Victor Ionescu promised that the next day, in the same transmission, he would give us three minutes to present the denial. This denial was signed by András Sütő on behalf of the Mureş County Presidium of the RMDSZ, and I read it to the camera in the company of Attila Jakabffy.
The driver of my service vehicle (a Vatra man inherited from the Romanian Communist Party) refused to take me to Bucharest. But fortunately we got air tickets, and arrived at the studio ten minutes before the transmission.
I at once asked the editor of the news broadcast of that evening, G. Marinescu, to read our protest to the camera. He was unwilling to do so, although according to the rules of press ethics, the same person should read the denial who had read the original denied text. Thus our denial lacked the authority of the television station. Finally, I read it to the camera myself. The entire thing looked like a private action from Târgu Mureş , and its psychological effect was minimal.

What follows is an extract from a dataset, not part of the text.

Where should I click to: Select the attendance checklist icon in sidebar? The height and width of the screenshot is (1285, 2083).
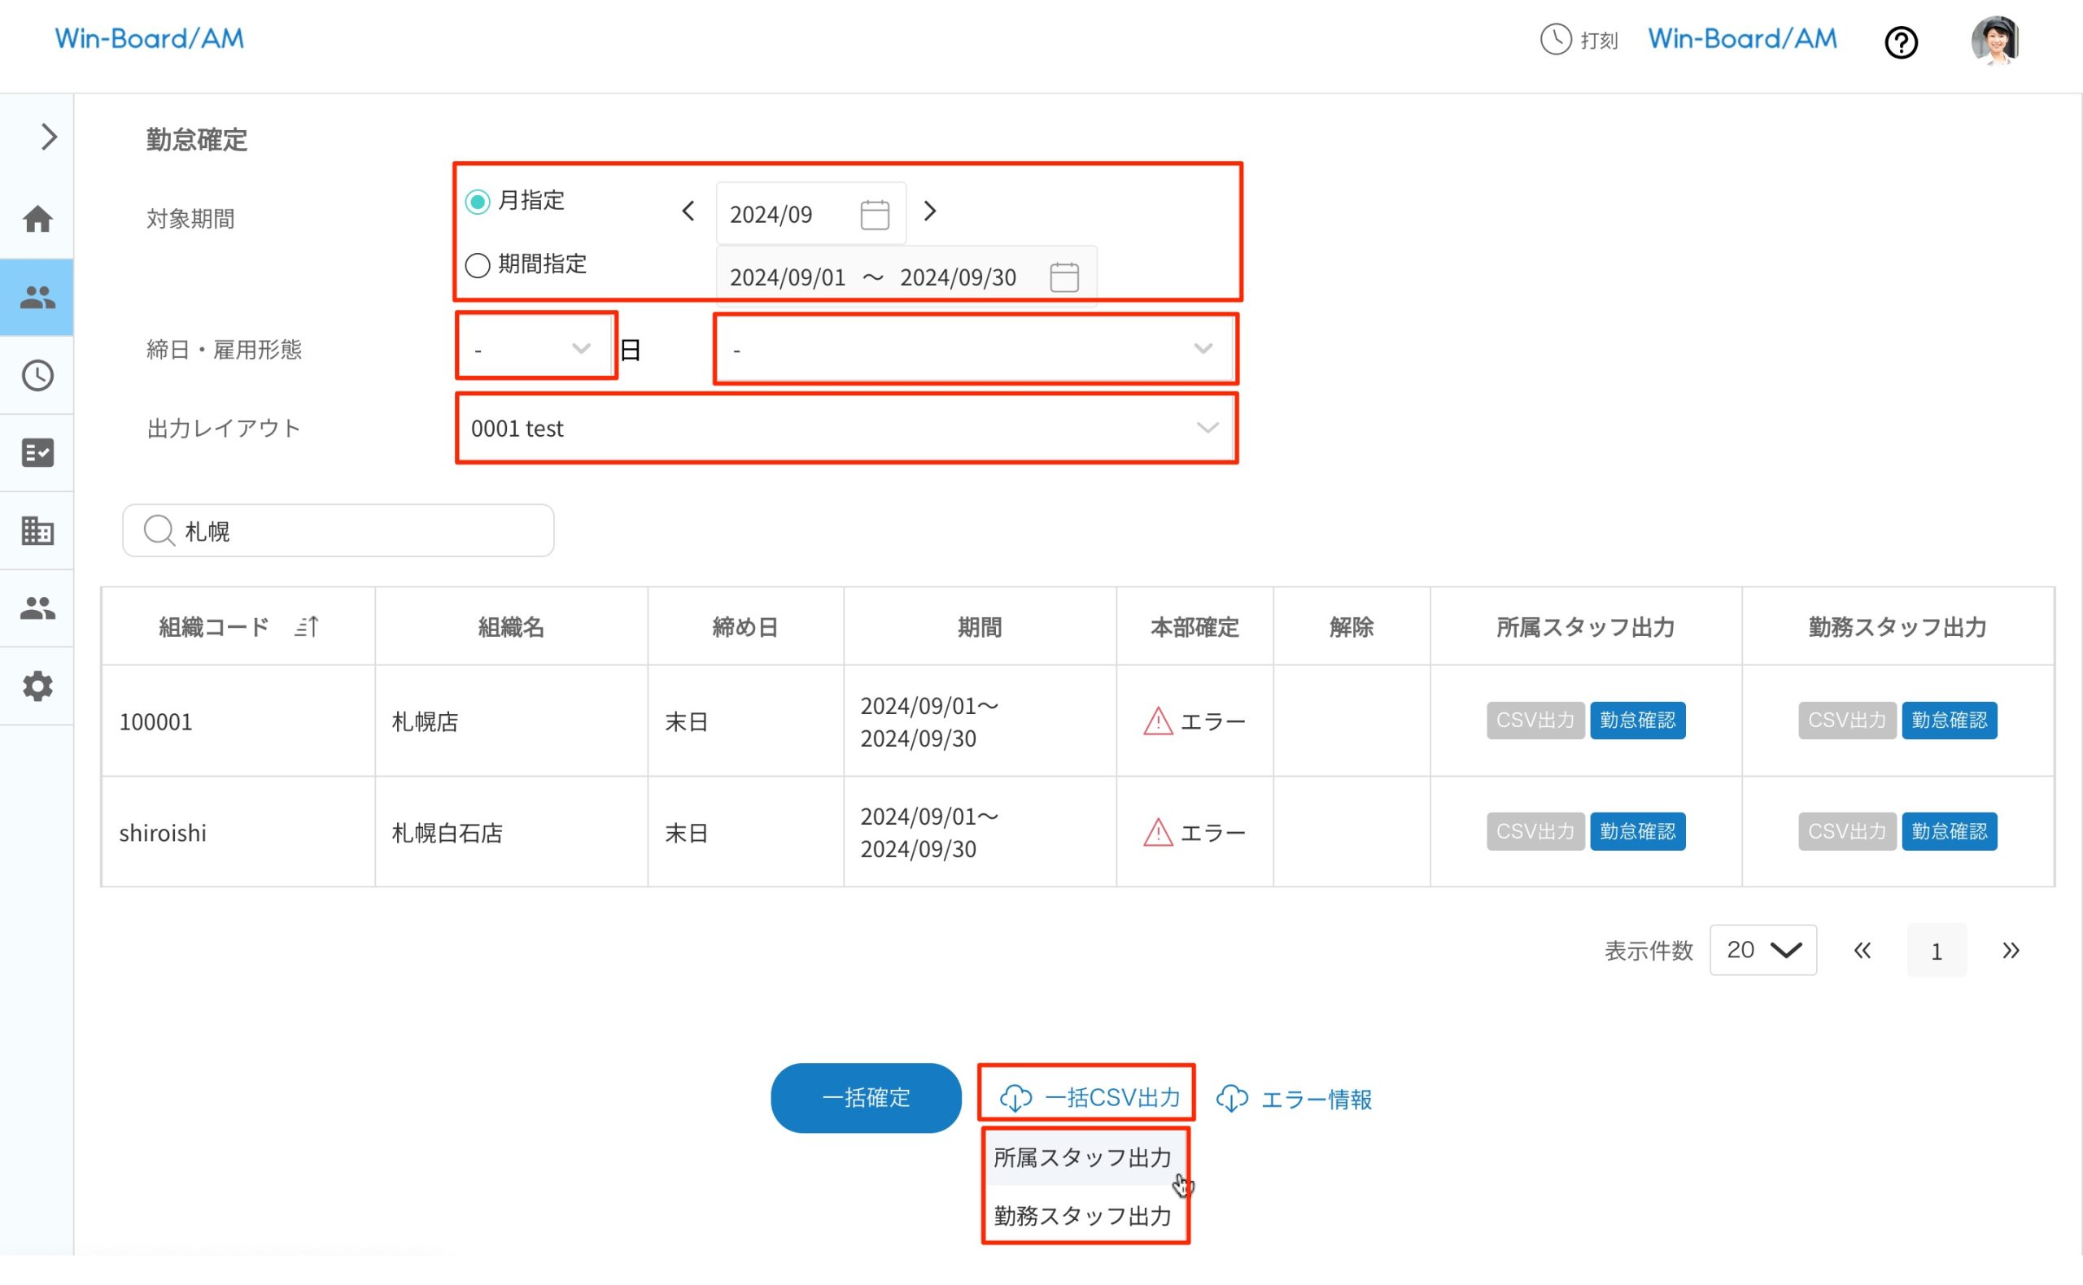(x=37, y=453)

The following is a translation of the Romanian original of the protest:
The Mureş County branch of the Democratic Association of Hungarians in Romania (RMDSZ) resolutely protests against the broadcasting on national television, in peak hours, of the article received without any checking from the county newspaper “Cuvîntul Liber” of Târgu Mureş.
The broadcast of this article on March 15, 1990 (the anniversary of the Hungarian revolution of 1848) lacked all political and diplomatic tact, and misled the Romanian audience by suggesting that the Hungarians living in Romania had anything to do with the documents presented.

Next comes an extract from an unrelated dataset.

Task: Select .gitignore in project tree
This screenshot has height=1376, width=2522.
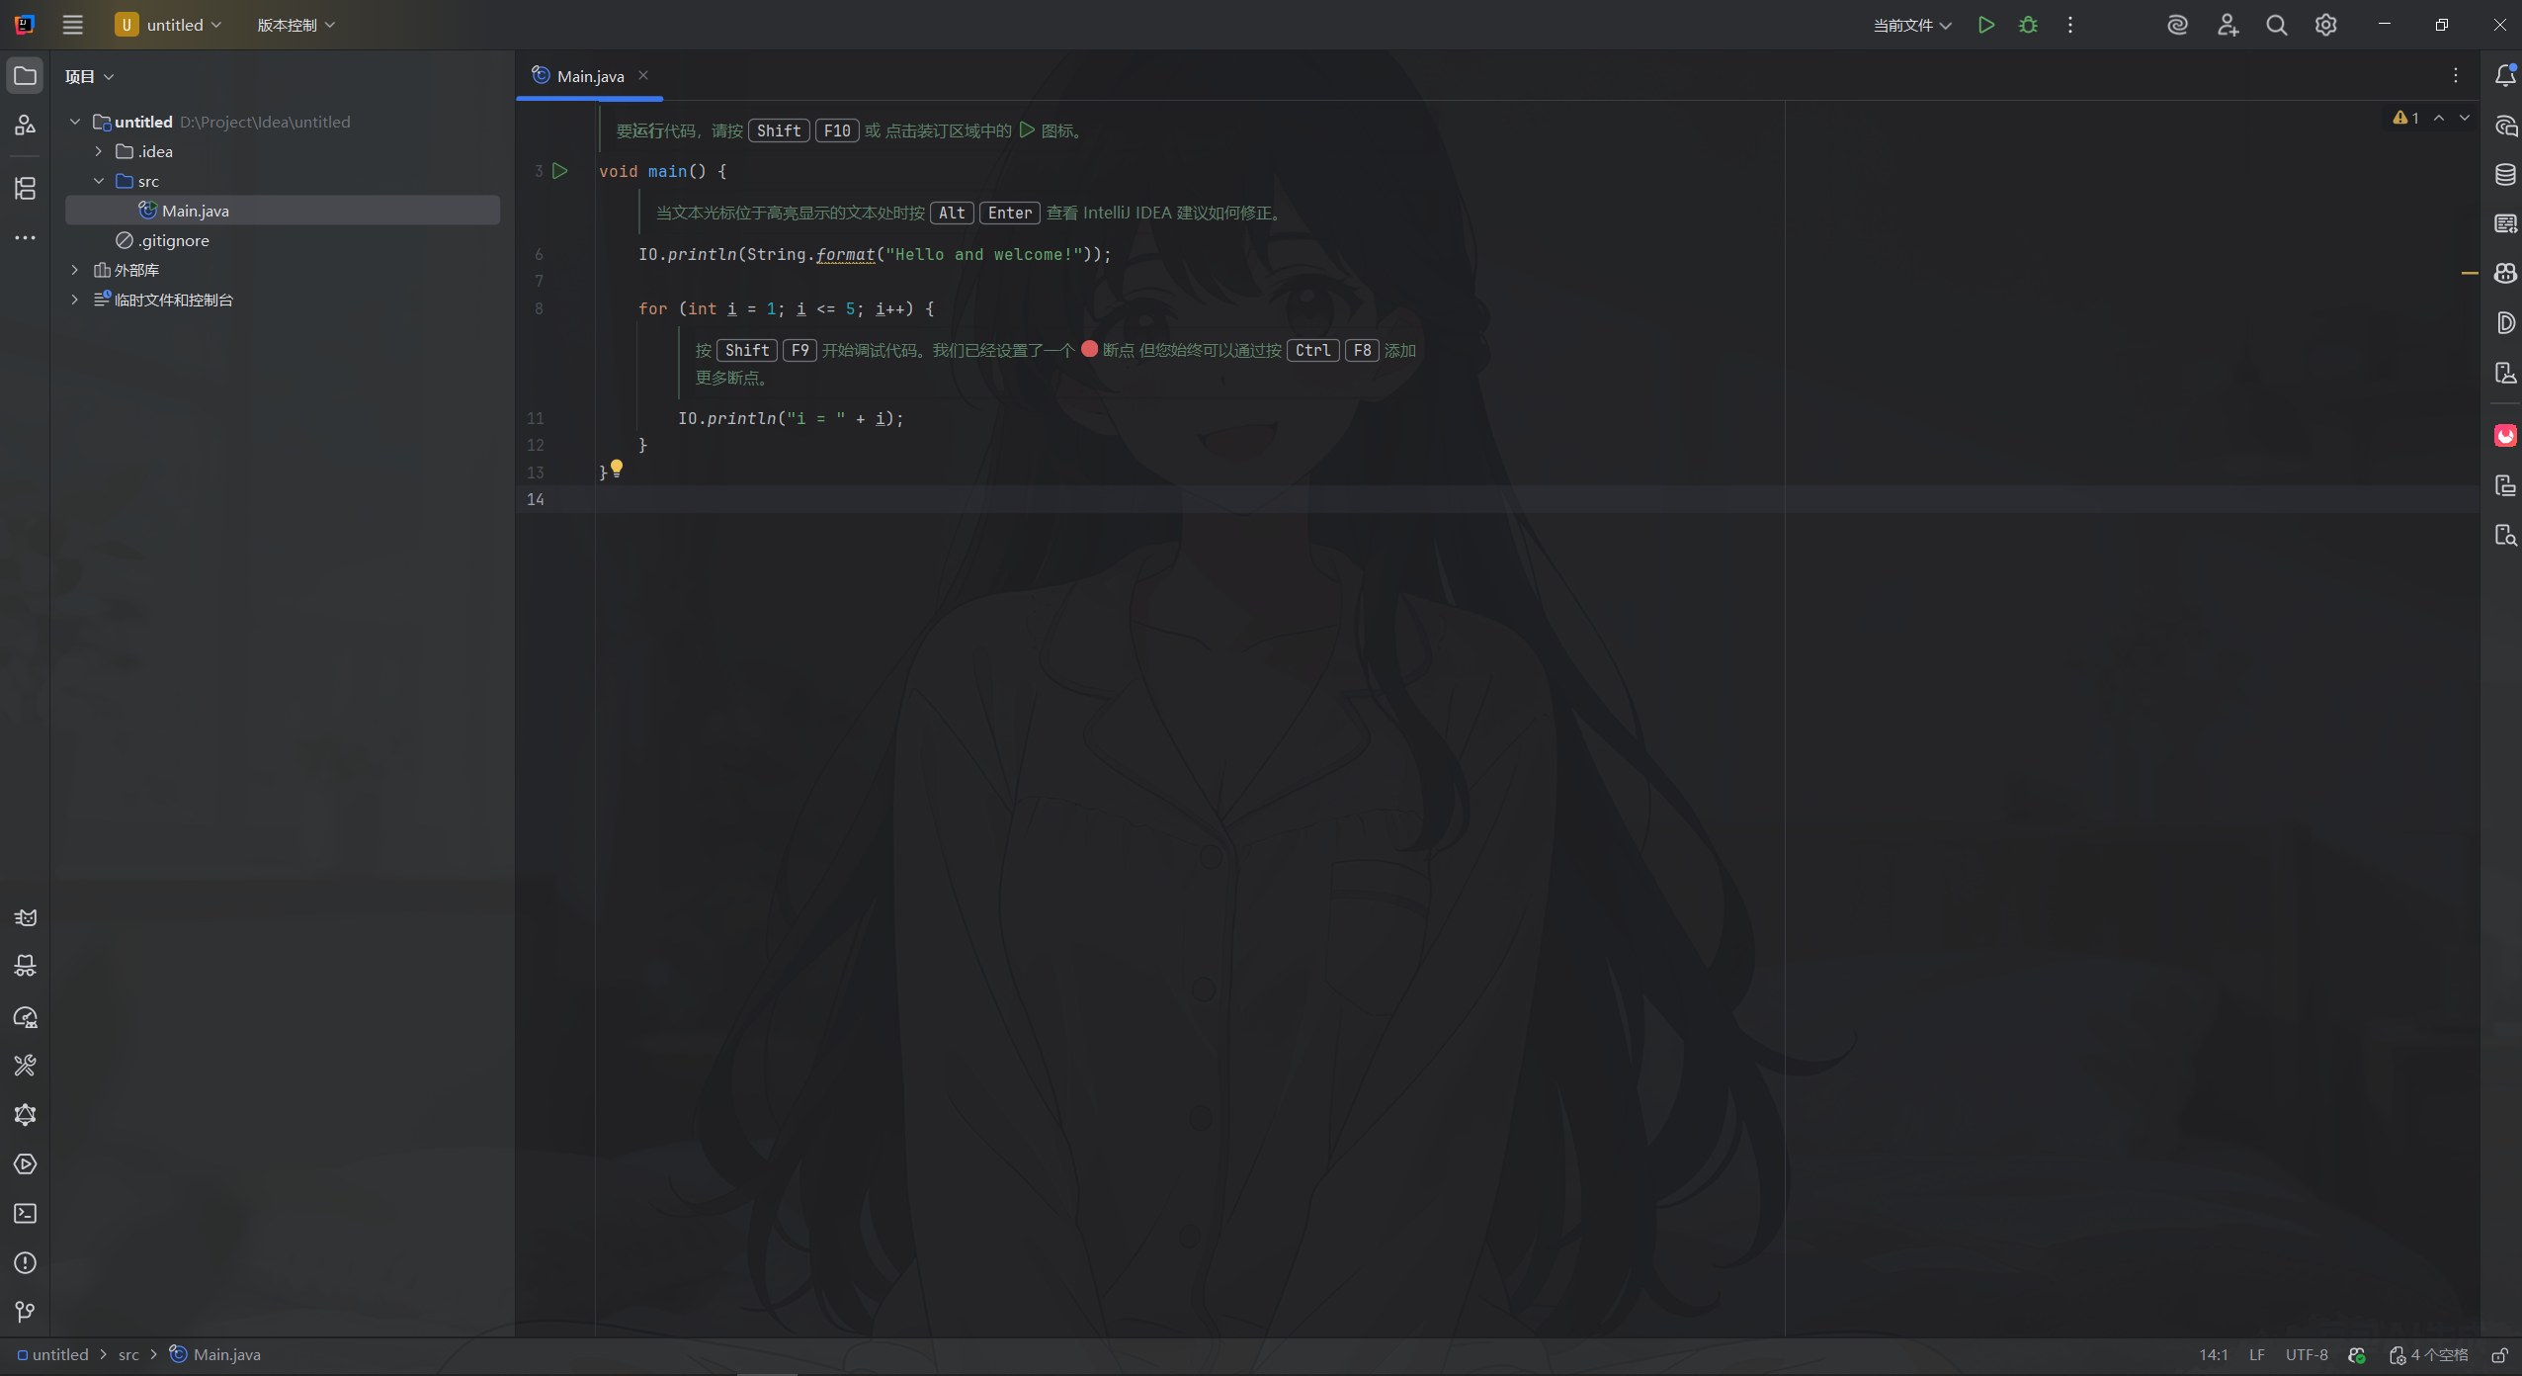Action: 173,240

For the sake of truth, it is necessary that we declare that this call was issued by a Californian committee fighting for the human rights of Hungarian and other minorities on January 15, 1988. It was one of numerous appeals published abroad which condemned Ceauşescu’s genocidal policies – crimes for which Ceauşescu was subsequently condemned to death.
It is beyond comprehension that those who commented on this appeal of two years ago presented the text as if it had been written in our days, after the revolution.
We resolutely protest against the intellectual forgery committed by the editors, and against the way in which this material directed against Ceauşescu had been presented.
Our statement refers to the text of the appeal, and not at all to the map attached to it. (The map showed Transylvania as part of pre-World War One Hungary.) We dissociate ourselves from any such attempts aimed at causing conflict between Romanians and Hungarians. (Here, of course, we were referring to the map.)
The forces of evil, in order to maintain tensions between ethnic groups, do not hold back from forgeries and the use of other methods of base provocation. They aim thereby to prevent the extension of the rights which are due to national minorities and to obstruct the process of democratisation in our country.
We call on all mass media of Romania not to condemn the Hungarians living in Romania for opinions and newspaper articles which they have nothing to do with. Our convictions are reflected only in the organs published by the RMDSZ in the Hungarian and Romanian languages.
The Democratic Association of Hungarians in Romania condemns every extremist, nationalistic or chauvinistic manifestation, irrespective of its origin.
Signed: András Sütő, Chairman of the Mureş County branch of the RMDSZ
Despite its weakened impact, this denial very much angered the leaders of the Vatra Românească. On the morning of March 17 (the day following the TV denial), Dumitru Pop told me at the headquarters of the Provisional Council of National Unity: “You will see what you get for this.”